:: SUPPLIED DATA

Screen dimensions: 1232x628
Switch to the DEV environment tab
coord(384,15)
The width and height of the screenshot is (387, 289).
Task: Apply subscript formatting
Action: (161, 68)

::::

**PROBLEM DETAILS**
The data above needs to be repeated exactly, line for line.

**PROBLEM SOLUTION**
Screen dimensions: 1232x628
Switch to the DEV environment tab
coord(384,15)
The width and height of the screenshot is (387, 289).
Task: Apply subscript formatting
Action: (161, 68)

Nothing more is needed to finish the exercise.